In mid-December 1941, Driscoll finally sent the British some information on her special method, with only cursory answers to the few questions Denniston had posed four months before. Driscoll again declared her faith in her approach, but GCCS concluded that it “apparently failed.” For one thing, it could not, as she had claimed, overcome the problem of turnover — that is, the tumbling of the Enigma’s wheels before enough letters had been enciphered to identify the wheel being used. And as Turing pointed out to her in a letter in October 1941, her method would take seventy-two thousand hours — more than eight years — to find a solution. Given Driscoll’s obstinacy, Bletchley park began to have second thoughts about providing more technical information.
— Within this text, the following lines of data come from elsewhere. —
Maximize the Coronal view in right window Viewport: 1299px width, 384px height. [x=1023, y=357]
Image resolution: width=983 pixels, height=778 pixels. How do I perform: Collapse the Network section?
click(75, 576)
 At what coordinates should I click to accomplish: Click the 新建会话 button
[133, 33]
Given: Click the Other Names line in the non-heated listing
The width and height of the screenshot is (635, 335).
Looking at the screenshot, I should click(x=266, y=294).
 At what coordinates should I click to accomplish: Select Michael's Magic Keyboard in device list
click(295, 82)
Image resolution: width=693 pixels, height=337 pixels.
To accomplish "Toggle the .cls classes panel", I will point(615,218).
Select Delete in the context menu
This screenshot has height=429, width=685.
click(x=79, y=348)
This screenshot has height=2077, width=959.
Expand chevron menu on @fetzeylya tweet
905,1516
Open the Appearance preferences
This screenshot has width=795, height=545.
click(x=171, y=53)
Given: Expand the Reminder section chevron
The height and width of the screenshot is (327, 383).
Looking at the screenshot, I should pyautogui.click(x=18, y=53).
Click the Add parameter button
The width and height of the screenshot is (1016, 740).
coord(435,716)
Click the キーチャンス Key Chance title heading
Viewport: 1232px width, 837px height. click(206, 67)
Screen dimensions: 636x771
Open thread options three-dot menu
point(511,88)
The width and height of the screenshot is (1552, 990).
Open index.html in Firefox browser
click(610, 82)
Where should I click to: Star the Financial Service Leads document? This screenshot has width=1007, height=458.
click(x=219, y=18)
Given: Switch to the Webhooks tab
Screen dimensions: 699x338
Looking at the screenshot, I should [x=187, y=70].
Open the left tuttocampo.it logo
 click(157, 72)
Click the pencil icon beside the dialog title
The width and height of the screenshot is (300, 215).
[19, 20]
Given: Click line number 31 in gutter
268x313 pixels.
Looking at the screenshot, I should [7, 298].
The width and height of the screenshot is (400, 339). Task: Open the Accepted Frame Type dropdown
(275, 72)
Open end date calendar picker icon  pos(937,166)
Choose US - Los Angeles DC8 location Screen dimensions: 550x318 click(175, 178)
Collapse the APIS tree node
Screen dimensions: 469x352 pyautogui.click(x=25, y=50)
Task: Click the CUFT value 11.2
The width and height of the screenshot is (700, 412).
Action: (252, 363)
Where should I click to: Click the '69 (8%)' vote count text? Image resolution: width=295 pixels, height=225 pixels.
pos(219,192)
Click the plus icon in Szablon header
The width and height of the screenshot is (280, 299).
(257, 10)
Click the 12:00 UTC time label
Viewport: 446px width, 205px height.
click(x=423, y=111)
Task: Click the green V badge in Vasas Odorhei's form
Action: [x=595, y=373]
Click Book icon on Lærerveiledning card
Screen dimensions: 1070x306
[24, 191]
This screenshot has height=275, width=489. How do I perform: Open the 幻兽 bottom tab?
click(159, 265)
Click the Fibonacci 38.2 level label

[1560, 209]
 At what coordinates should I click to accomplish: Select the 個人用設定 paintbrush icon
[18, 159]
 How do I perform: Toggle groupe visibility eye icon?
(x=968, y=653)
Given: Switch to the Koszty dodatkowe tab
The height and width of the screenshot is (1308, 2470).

As luck would have it, an apparent mix-up in the mail delivery between OP20G and Bletchley Park soon brought the simmering distrust and jealousies between the two agencies flaring the the surface. Dennison’s early October dispatch — a bag of materials containing detailed answers to all but one of Driscoll’s questions — never reached OP20G, the Navy claimed. It didn’t take long for Safford, who feared the British were breaking their promises, to push Leigh Noyes into firing off a series of complaints to the British. Through November and December 1941, angry memos and accusations flew across the Atlantic. Noyes didn’t mince his words: Britain had broken its promise to OP20G; American had no use for the Bombe; and if GCCS cooperated, Driscoll could have her method working on real problems. …

Noyes, who was unaware of the complexities of the mail mix-up, continued to fire off angry memos to the British, some of them clearly threatening. The U.S. Navy, he said, had never agreed to confine itself to Enigma research. It had always intended to be “operational” — that is, intercepting and decoding messages on its own. He told Hastings that all the Navy wanted from the British was the information on the Enigma and the codebooks and Enigma machine that Safford and Driscoll had requested.

Then, belying later histories of GCCS and OP20G relations, Noyes apologized to the British, twice. On December 10 and again on the twelfth, he declared that British explanations and actions since his outbursts had satisfied him and “everyone” at OP20G. The missing package, of course, was found. On December 13, Bletchley received a cryptic yet pointed message from someone in the U.S. Navy Department: “Luke Chapter 15, v 9: And she found it. She calleth together her friends and neighbors saying: Rejoice with me for I have found the piece which we lost”.